◆ **Source extract**
Museum Collections and the Question of Copyright:
Privatizing the Public Domain

Bradley L. Taylor

As emerging technology brings the reality of image databases closer to the everyday lives of Americans, interest in the content of such databases is certain to grow considerably. A recent CNN telecast segment suggested that the "race for content" would be one of the great business stories of the current decade and backed its assertion with a report on Microsoft founder Bill Gates's purchase of the Bettman Archives for his Corbis operations in suburban Seattle. One immediately wondered why one of the wealthiest men in the world would have an interest in a collection of old photographs, many of which fall within the realm of public domain and are, thus, ostensibly available for anyone to use. The answer lies in an examination of the legal protection extended by U.S. copyright law to visual resource collections and, even more so, by the protection and control vested in outright ownership of noncopyrighted visual materials. As we shall see, lack of specificity in the law and an almost nonexistent record of legal challenge to further refine existing law have allowed the rights of ownership (both individual and institutional) to take precedence over the public's right of access to public domain material.

The fair use of copyrighted materials, codified in Title 17, section 107 of the U.S. Code, conceptually seeks to balance the access rights of users against the rights of copyright holders to be recompensed for the reproduction, sale, or performance of their artistic or intellectual creations. Today, those interested in the development of image databases need to be mindful of the rights legally afforded copyright holders to control, to a certain, unspecified extent, the reproduction, distribution, adaptation, performance, and display of their works. As the rise of interest in digitized content grows each year, so, too, does the concern of those who have traditionally "maintained" visual resource collections, who see the rush for digitized content as a challenge to their stewardship over these materials. While copyright law extends its protection to information packaged in a wide variety of non-print formats, American museums, specifically, struggle to find the legal protection needed to help them assure the continued integrity of collections entrusted to their care.

While libraries can generally depend upon copyright law being directly applicable, for better or worse, to a greater share of their holdings, the situation with museums is far more complicated. In the realm of visually oriented materials alone, the law distinguishes between works of visual art (works of fine art generally executed in editions of less than 200) and pictorial, graphic, and sculptural works (visually oriented works done in larger editions or for ends different than purely artistic expression) and affords different coverage to each group. For material artifacts, those objects culled from everyday life that form the basis of such immense collections as the Henry Ford Museum and Greenfield Village, Colonial Williamsburg, the H. F. du Pont Winterthur Museum, and countless state and local historical societies and house museums, protection offered by copyright is even more difficult to assess.

Copyright law addresses the matter of protection for material artifacts in only the most oblique ways. As Robert Gorman asserts, "the most difficult issue that arises regarding the copyrightability of pictorial, graphic, and sculptural works concerns those works, typically 'sculptural,' that serve useful functions, such as furniture, garments and architecture" (Gorman, p. 29). Gorman refers to such works as "useful articles" and cites Congress's attempts to further define applicability of copyright status:

Such works shall include works of artistic craftsmanship insofar as their form but not their mechanical or utilitarian aspects are concerned; the design of a useful article, as defined in this section, shall be considered a pictorial, graphic, or sculptural work only if, and only to the extent that, such design incorporates pictorial, graphic, or sculptural features that can be identified separately from, and are capable of existing independently of, the utilitarian aspects of the article. (Gorman, p. 30)

◆ **Records provided**

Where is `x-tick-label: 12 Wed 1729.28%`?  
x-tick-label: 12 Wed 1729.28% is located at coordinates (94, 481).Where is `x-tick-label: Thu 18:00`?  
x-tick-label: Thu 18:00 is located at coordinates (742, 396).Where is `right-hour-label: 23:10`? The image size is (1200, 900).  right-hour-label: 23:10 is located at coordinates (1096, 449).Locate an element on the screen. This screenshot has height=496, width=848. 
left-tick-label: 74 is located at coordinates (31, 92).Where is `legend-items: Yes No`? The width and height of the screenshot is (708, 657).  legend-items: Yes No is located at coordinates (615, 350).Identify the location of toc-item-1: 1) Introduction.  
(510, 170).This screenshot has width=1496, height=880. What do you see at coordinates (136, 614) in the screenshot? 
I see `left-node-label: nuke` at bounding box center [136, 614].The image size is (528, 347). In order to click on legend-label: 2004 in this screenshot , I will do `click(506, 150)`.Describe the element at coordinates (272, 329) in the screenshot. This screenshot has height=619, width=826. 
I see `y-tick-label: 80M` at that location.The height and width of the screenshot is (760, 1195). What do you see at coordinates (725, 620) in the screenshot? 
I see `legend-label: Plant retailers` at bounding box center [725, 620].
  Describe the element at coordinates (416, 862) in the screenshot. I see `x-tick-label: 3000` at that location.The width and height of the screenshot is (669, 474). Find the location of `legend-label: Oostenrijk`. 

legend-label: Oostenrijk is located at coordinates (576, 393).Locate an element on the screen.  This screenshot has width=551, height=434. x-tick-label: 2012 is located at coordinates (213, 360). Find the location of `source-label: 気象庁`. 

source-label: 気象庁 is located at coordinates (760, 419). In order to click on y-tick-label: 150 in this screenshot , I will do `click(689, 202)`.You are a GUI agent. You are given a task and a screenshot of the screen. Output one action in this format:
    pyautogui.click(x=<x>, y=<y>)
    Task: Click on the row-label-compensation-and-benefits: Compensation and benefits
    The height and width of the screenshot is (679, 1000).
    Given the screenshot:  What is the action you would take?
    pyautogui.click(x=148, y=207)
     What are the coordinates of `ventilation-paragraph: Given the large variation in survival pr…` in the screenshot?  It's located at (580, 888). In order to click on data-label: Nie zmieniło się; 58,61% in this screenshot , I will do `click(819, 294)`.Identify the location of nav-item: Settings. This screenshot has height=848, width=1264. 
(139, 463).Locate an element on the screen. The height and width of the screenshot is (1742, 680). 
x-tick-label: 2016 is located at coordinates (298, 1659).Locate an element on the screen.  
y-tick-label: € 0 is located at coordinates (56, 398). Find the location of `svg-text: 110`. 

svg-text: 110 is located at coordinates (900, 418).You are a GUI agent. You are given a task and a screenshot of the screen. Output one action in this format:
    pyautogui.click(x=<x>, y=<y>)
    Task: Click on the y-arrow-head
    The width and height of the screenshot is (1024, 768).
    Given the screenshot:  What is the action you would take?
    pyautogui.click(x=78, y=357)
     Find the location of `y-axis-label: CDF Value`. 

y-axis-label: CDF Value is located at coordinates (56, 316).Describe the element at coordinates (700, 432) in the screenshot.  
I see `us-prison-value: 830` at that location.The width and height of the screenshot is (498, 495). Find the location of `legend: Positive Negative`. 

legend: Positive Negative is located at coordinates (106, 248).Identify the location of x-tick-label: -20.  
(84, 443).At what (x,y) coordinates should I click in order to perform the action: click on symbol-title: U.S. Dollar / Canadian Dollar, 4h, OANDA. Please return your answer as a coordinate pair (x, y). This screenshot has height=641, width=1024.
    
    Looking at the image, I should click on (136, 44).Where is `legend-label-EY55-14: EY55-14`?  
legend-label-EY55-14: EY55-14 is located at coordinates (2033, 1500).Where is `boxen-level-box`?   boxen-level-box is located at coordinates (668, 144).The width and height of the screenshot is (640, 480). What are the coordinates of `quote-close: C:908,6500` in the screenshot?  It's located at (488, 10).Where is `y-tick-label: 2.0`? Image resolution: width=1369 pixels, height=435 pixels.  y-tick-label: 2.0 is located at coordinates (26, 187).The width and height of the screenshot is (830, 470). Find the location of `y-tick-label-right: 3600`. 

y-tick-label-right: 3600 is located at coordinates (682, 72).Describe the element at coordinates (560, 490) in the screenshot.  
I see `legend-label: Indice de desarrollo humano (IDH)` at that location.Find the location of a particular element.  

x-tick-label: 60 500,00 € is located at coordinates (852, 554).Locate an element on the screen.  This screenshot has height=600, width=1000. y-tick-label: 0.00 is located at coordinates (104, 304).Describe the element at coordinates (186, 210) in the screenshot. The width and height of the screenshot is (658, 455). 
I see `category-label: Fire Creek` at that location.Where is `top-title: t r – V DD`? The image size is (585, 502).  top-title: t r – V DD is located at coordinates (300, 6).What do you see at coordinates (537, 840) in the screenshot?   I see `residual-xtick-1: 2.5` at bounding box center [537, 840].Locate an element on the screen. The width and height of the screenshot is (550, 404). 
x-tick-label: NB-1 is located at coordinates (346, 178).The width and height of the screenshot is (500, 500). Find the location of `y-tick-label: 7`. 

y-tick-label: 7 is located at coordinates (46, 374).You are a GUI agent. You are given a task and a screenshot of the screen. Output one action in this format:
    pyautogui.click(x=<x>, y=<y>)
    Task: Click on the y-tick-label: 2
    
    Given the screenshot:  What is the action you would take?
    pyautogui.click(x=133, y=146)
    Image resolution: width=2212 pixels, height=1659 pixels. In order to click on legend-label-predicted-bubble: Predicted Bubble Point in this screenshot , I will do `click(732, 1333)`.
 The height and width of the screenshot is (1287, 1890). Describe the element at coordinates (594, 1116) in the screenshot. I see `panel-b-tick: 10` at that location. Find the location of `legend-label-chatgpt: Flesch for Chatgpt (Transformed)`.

◆ **Try it**
In the article on museum collections and copyright, what did Bill Gates buy for his Corbis operations? The records have nothing to do with the article on museum collections and copyright.

◆ **Answer space**
The Bettman Archives.